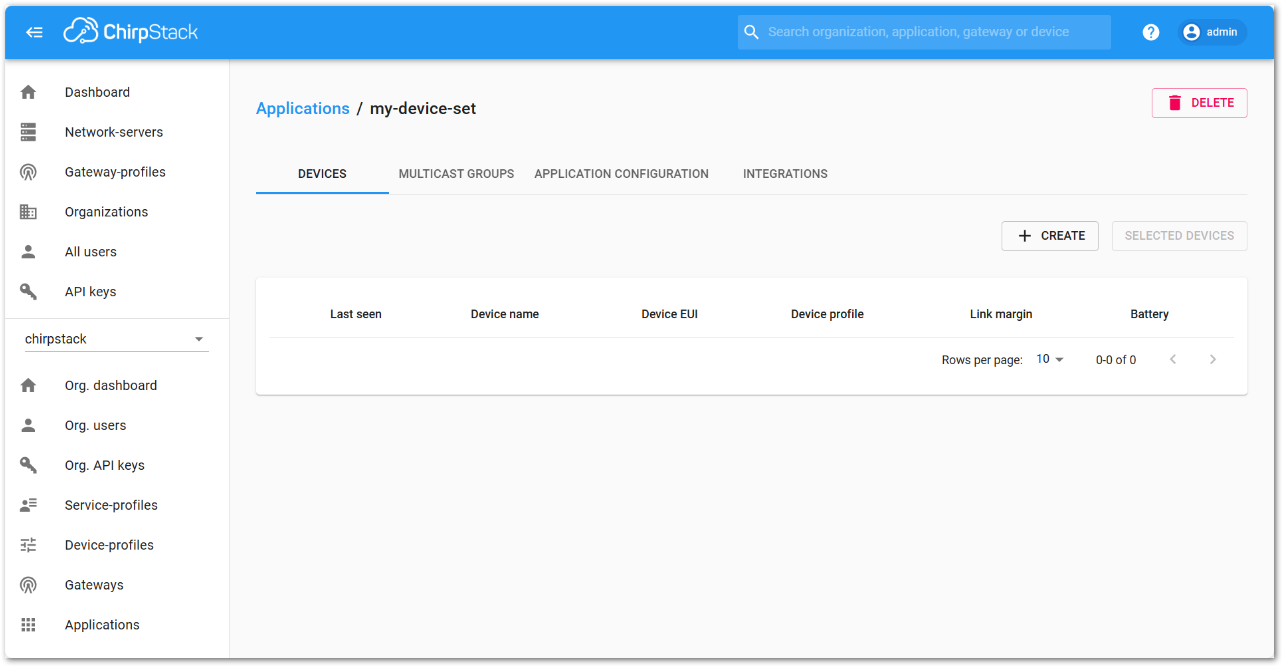Click the Gateway-profiles antenna icon
This screenshot has height=667, width=1283.
click(x=28, y=172)

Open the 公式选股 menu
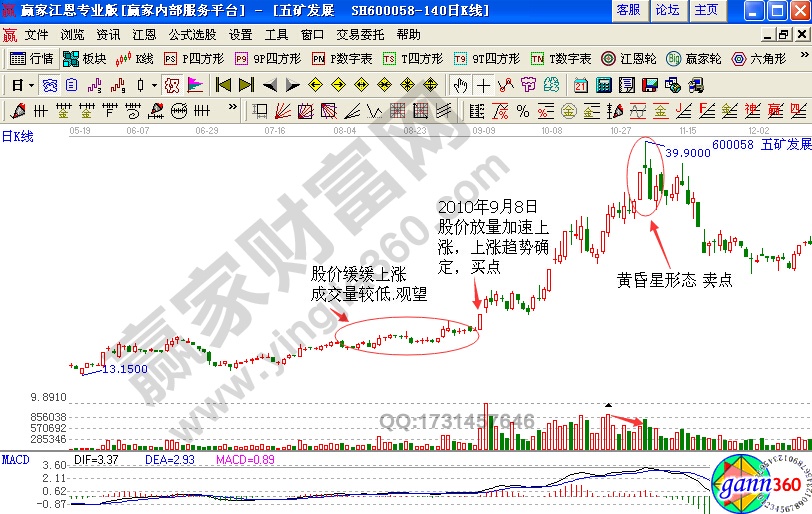coord(191,34)
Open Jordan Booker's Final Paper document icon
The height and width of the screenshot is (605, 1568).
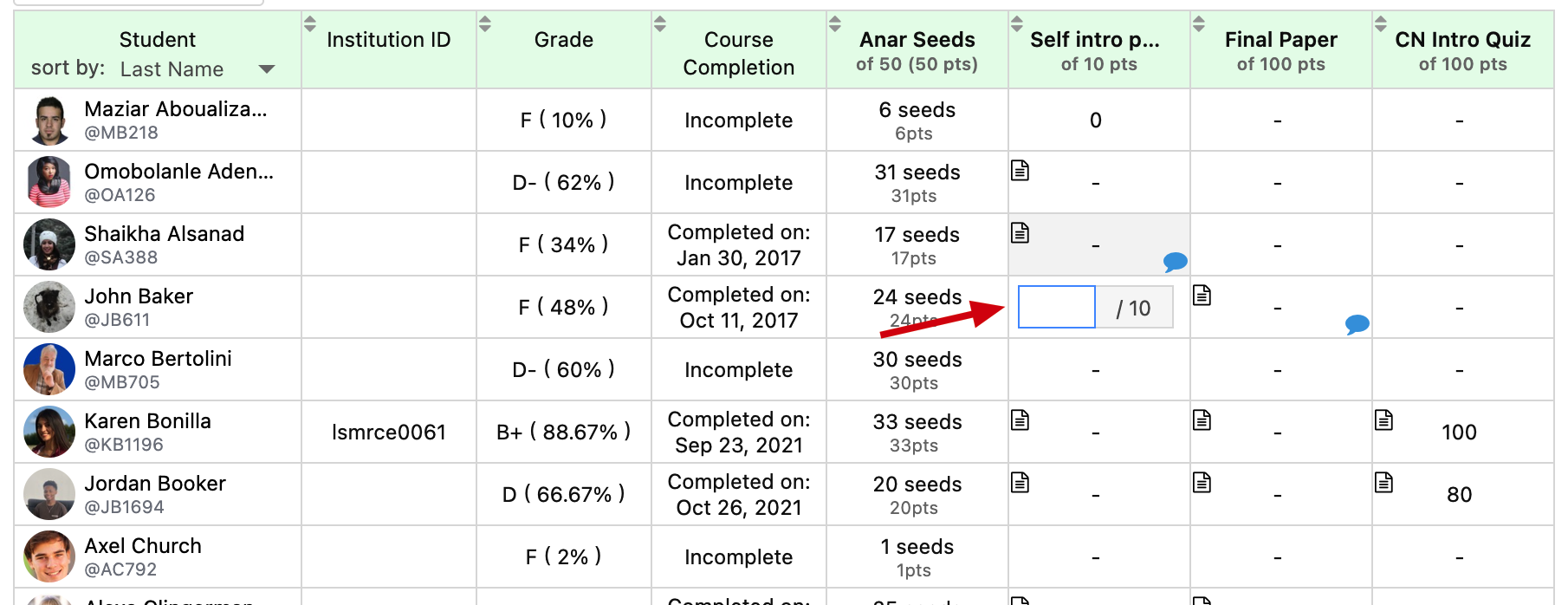[1202, 483]
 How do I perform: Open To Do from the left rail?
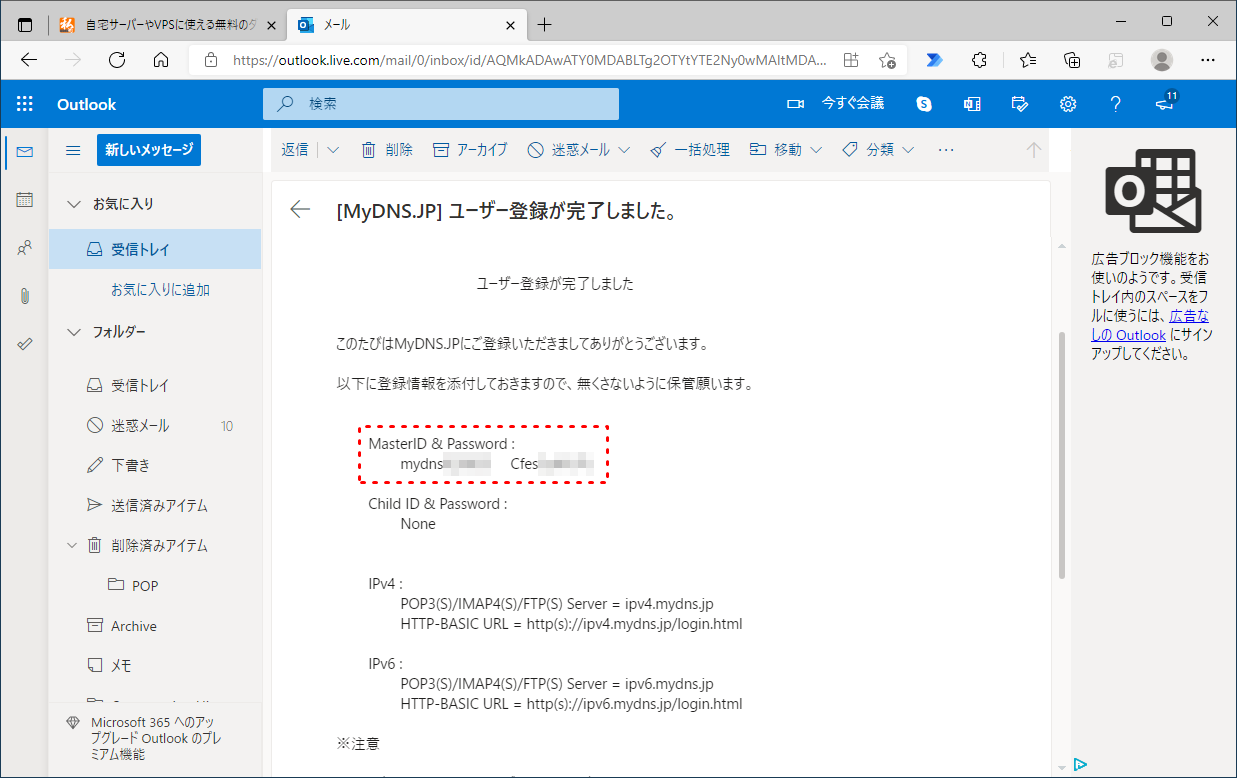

-----

Convert the rows above into a JSON list of strings with one string per line. Omit blank lines and leave the pictures out.

### [FINAL RESULT]
[
  "Click the Gateway-profiles antenna icon",
  "This screenshot has height=667, width=1283.",
  "click(x=28, y=172)",
  "Open the 公式选股 menu",
  "coord(191,34)",
  "Open Jordan Booker's Final Paper document icon",
  "The height and width of the screenshot is (605, 1568).",
  "[1202, 483]",
  " How do I perform: Open To Do from the left rail?"
]